Problem 1 (25 points) MATH数学作业代写
On the Golub et al. (1999) data set, find the expression values for the GRO2 GRO2 oncogene and the GRO3 GRO3 oncogene. (Hint: Use grep() to find the gene rows in golub.gnames. Review module 2, or page 12 of the textbook on how to do this. Be careful to search only in the column with gene names.)
(a)Find the correlation between the expression values of these two genes.
(b)Find the parametric 90% confident interval for the correlation withtest(). (Hint: use ?cor.test to learn how to set the confidence level different from the default value of 95%.)
(c)Find the bootstrap 90% confident interval for the correlation.
Problem 2 (25 points)
On the Golub et al. (1999) data set, we consider the correlation between the Zyxin gene expression values and each of the gene in the data set.
(a)How many of the genes have correlation values less than negative5? (Those genes are highly negatively correlated with Zyxin gene). MATH数学作业代写
(b)Find the gene names for the top five genes that are mostnegatively correlated with Zyxin gene.
(c)Using the t-test, how many genes are negatively correlated with theZyxin gene? Use a false discovery rate of 0.05. (Hint: use cor.test() to get the p-values then adjust for FDR. Notice that we want a one-sided test here.)
Problem 3 (30 points) MATH数学作业代写
On the Golub et al. (1999) data set, regress the expression values for the GRO3 GRO3 oncogene on the expression values of the GRO2 GRO2 oncogene.
(a)Is there a statistically significant linear relationship between the twogenes’ expression? Use appropriate statistical analysis to make the conclusion. What proportion of the GRO3 GRO3 oncogene expression’s variation can be explained by the regression on GRO2 GRO2 oncogene expression? MATH数学作业代写
(b)Test if the slope parameter is less than 0.5 at the α = 0.05 level.
(c)Find an 80% prediction interval for the GRO3 GRO3 oncogeneexpression when GRO2 GRO2 oncogene is not expressed (zero expression value).
(d)Check the regression model assumptions. Can we trust thestatistical inferences from the regression fit?
Problem 4 (20 points) MATH数学作业代写
For this problem, work with the data set stackloss that comes with R. You can get help on the data set with ?stackloss command.
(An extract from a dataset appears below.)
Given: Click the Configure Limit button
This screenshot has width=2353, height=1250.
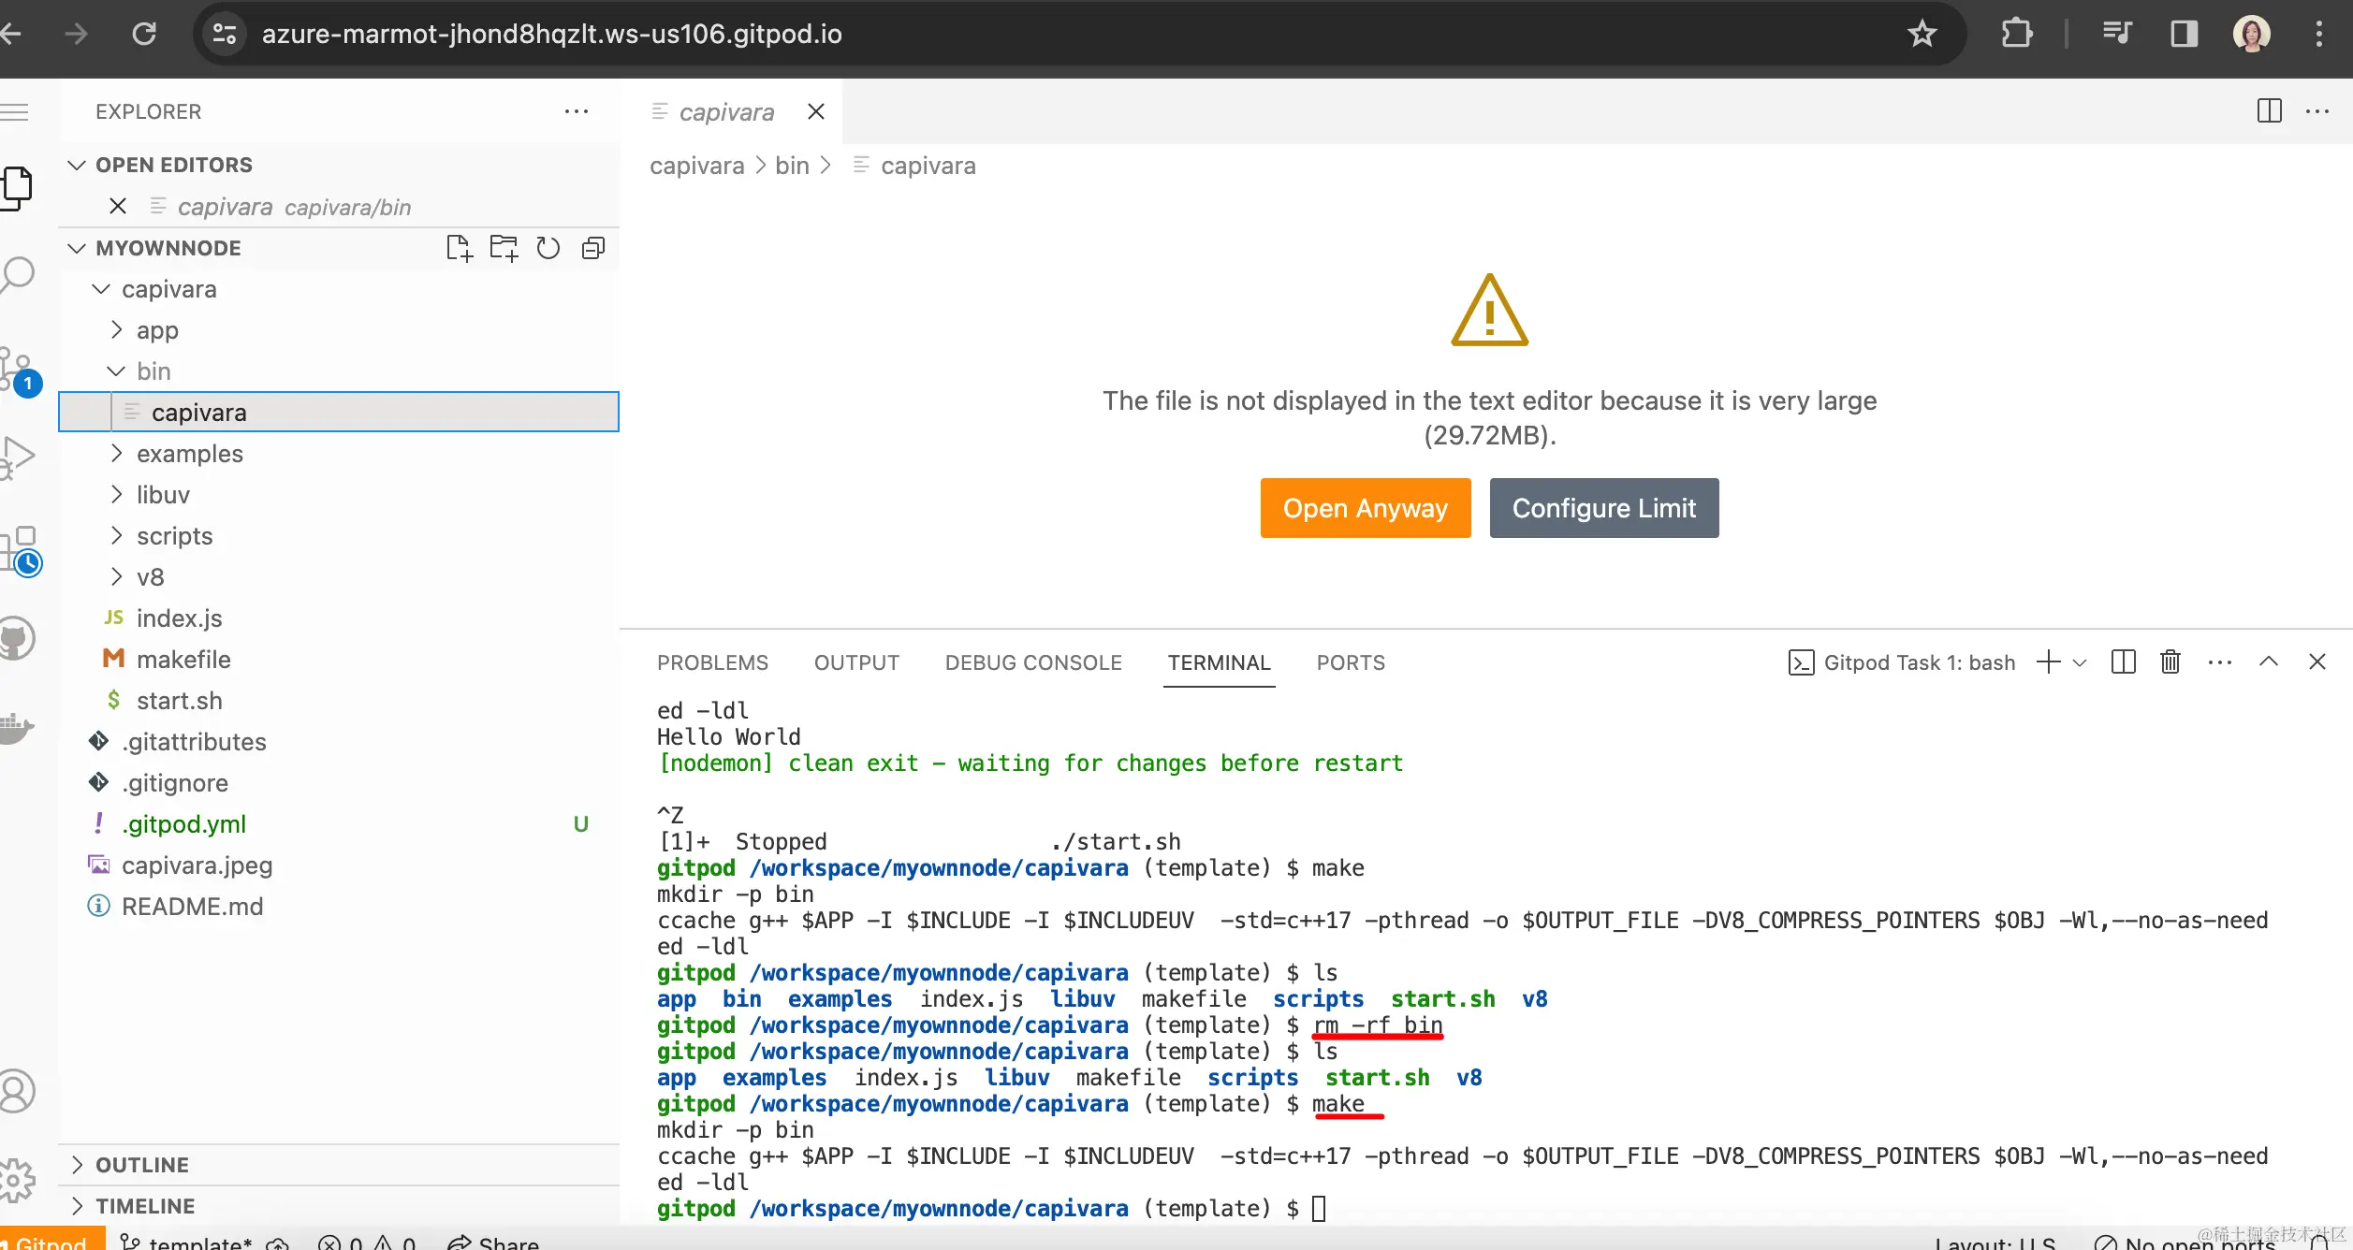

That shows you the basic information and source reference of the data set. Note: it is a data frame with four variables. The variable stack.loss contains the ammonia loss in a manufacturing (oxidation of ammonia to nitric acid) plant measured on 21 consecutive days. We try to predict it using the other three variables: air flow (Air.Flow) to the plant, cooling water inlet temperature (C) (Water.Temp), and acid concentration (Acid.Conc.)
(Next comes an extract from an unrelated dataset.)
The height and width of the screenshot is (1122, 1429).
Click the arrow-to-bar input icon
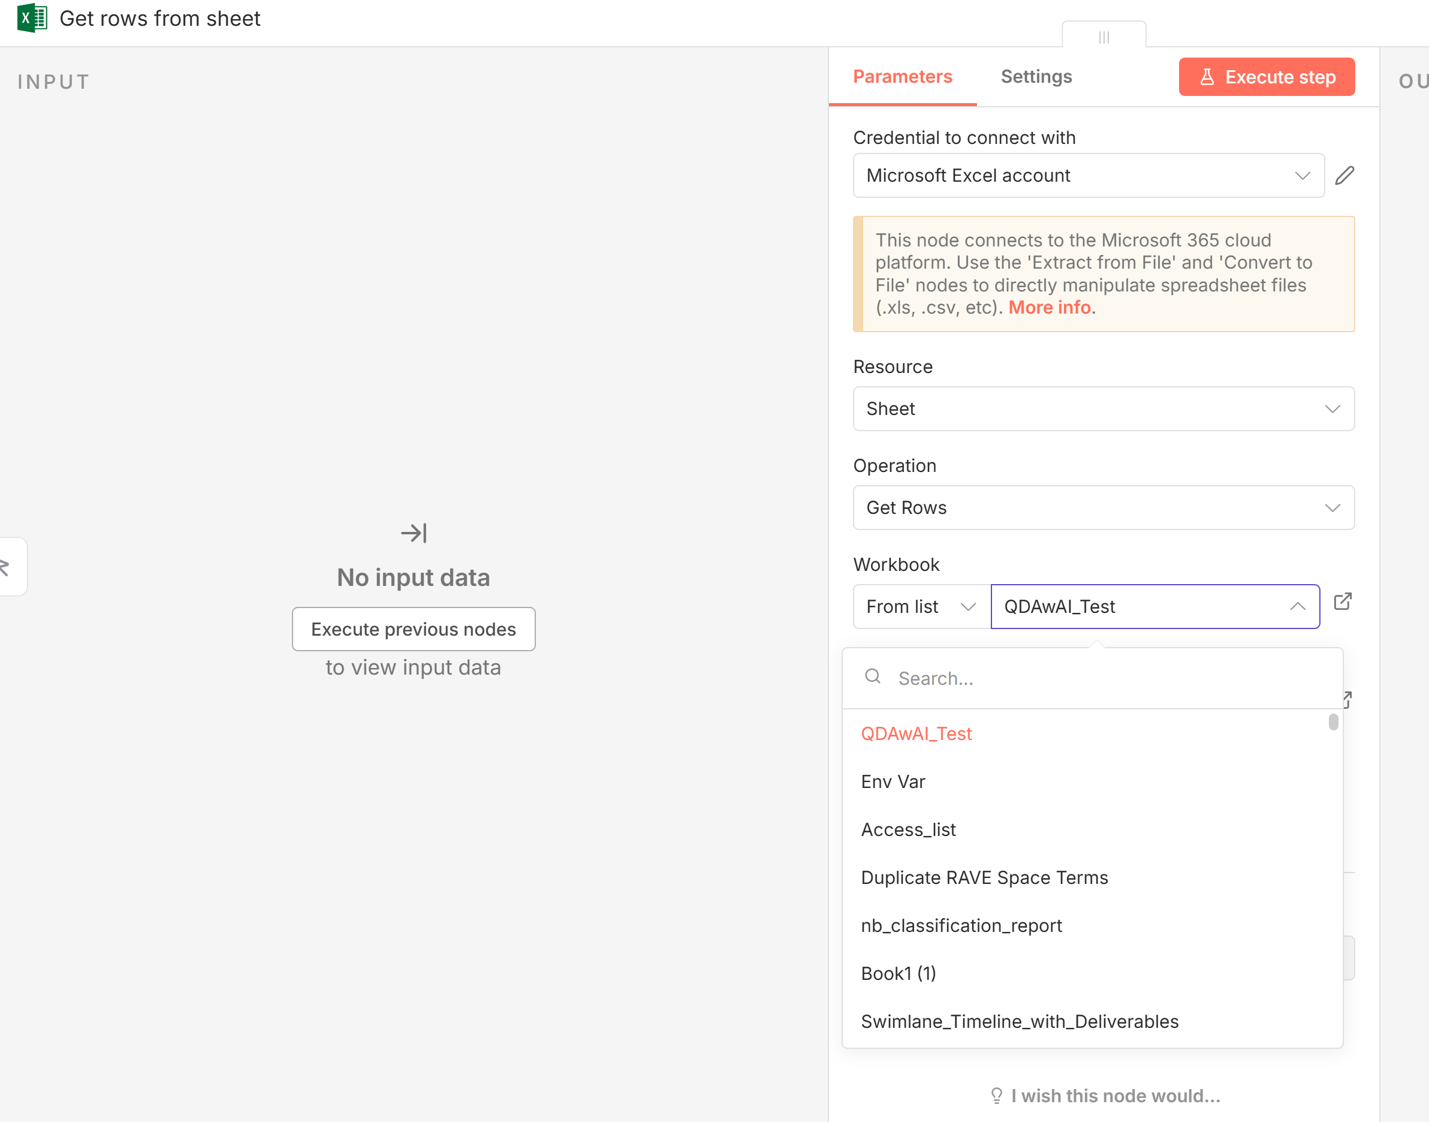(414, 533)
(a)Regress stack.loss on the other three variables. What is the fittedregression equation? MATH数学作业代写
(b)Do all three variables have statistical significant effect on stack.loss?What proportion of variation in stack.loss is explained by the regression on the other three variables?
(c)Find a 90% confidence interval and 90% prediction interval forloss when Air.Flow=60, Water.Temp=20 and Acid.Conc.=90.